I would like to couple a 2x2 silicon photomultiplier array (where each of the silicon photomultipliers serves as a "pixel" analog output) with a plastic scintillator piece in order to measure the intensity of light that is emitted when incident radiation passes through the scintillator. The purpose of this project is to (hopefully) detect cosmic-ray muons that exist at a natural background flux. I am a member of a high school research team (we are extremely amateur) that would like to detect this muon background and study whether we can track the positioning and trajectory of incident muons at a lower cost than the utilization of scintillating fiber or drift chambers.

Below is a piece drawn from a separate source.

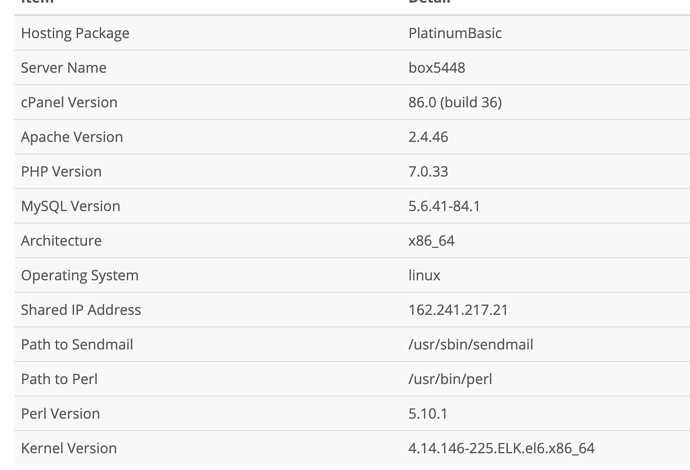Click the cPanel Version label
The height and width of the screenshot is (470, 690).
69,102

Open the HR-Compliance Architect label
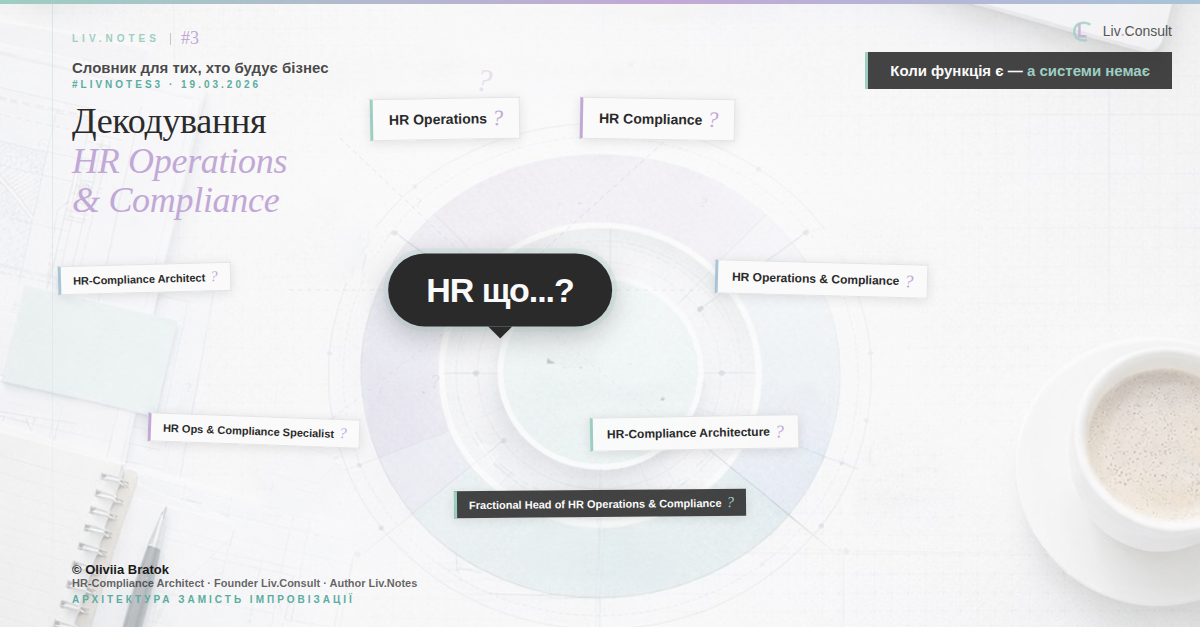(x=139, y=279)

The above diagram I made shows a crude depiction of the coupling of the scintillator and the 2x2 photomultiplier array. The purpose of the array is to look for a simultaneous signal "jump" that hopefully will be distinguishable from the dark count in the device. This will enable a muon transmission incidence to be determined according to the signal strength and replication in each of the four pixels via a chi-square test. We also intend to measure a 2-D coordinate approximation of the muon incidence based on the premise that all of the light from the transmission will attenuate evenly throughout the scintillating plastic, such that the position is triangulated by measuring the differential intensities of light received by each of the four pixel readouts (this is similar to the function of a gamma camera minus the collimator component. This is a goal we will likely not reach to an adequate degree of accuracy, but muon detection in general will be sufficient for our purposes).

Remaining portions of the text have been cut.